Information provided
____________
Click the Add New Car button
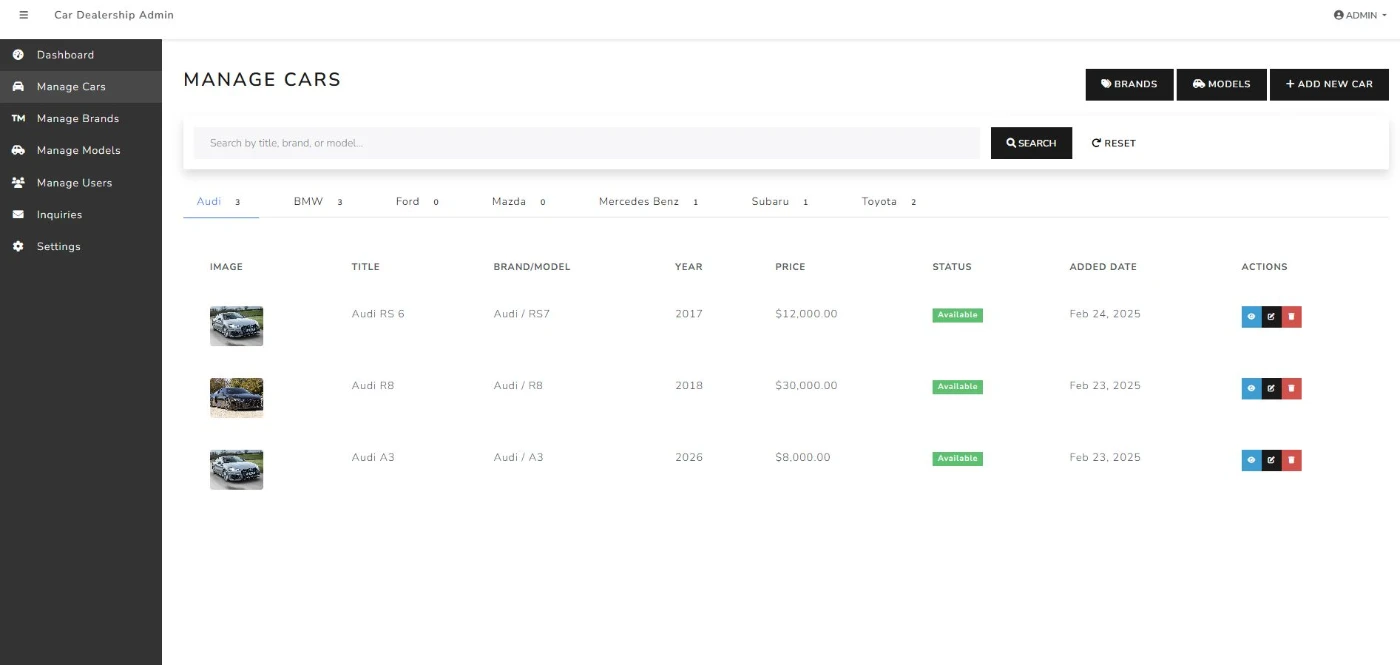Image resolution: width=1400 pixels, height=665 pixels. [x=1328, y=84]
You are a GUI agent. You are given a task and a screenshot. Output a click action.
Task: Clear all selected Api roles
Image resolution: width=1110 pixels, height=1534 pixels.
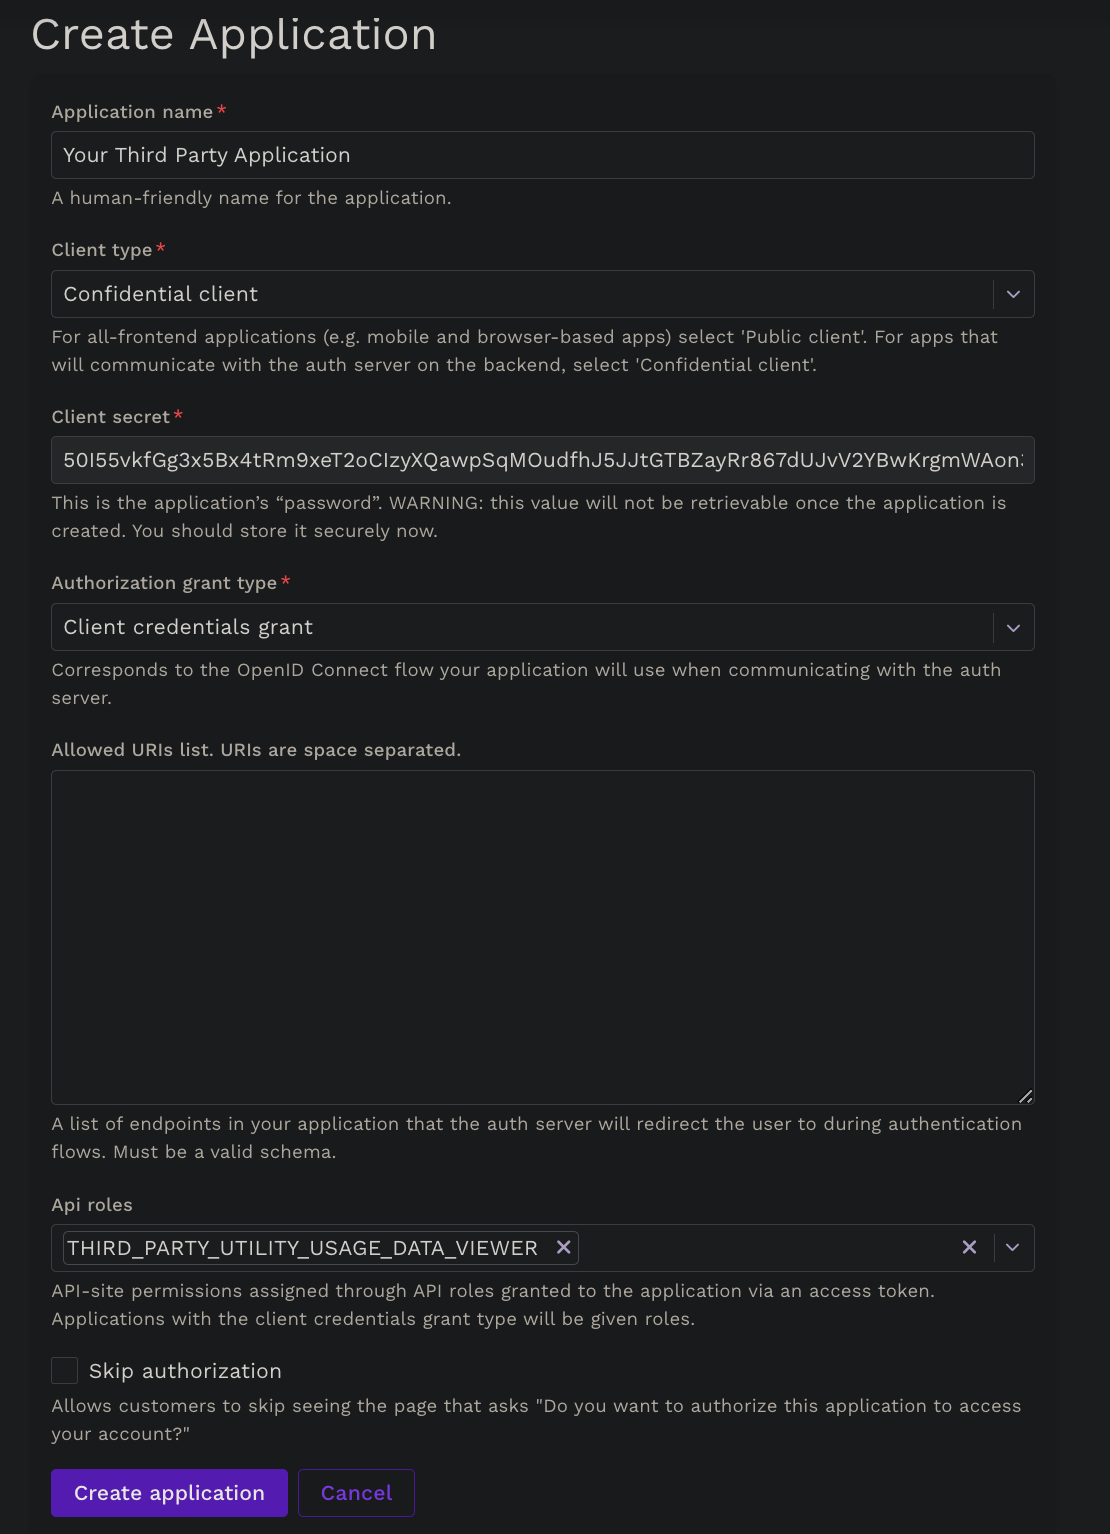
____________
What you need to do
Would you return the records exactly, keeping out every picture?

Output for this exercise
Click the Add New Car button
Image resolution: width=1400 pixels, height=665 pixels. [x=1328, y=84]
You are a GUI agent. You are given a task and a screenshot. Output a click action.
Task: Clear all selected Api roles
Image resolution: width=1110 pixels, height=1534 pixels.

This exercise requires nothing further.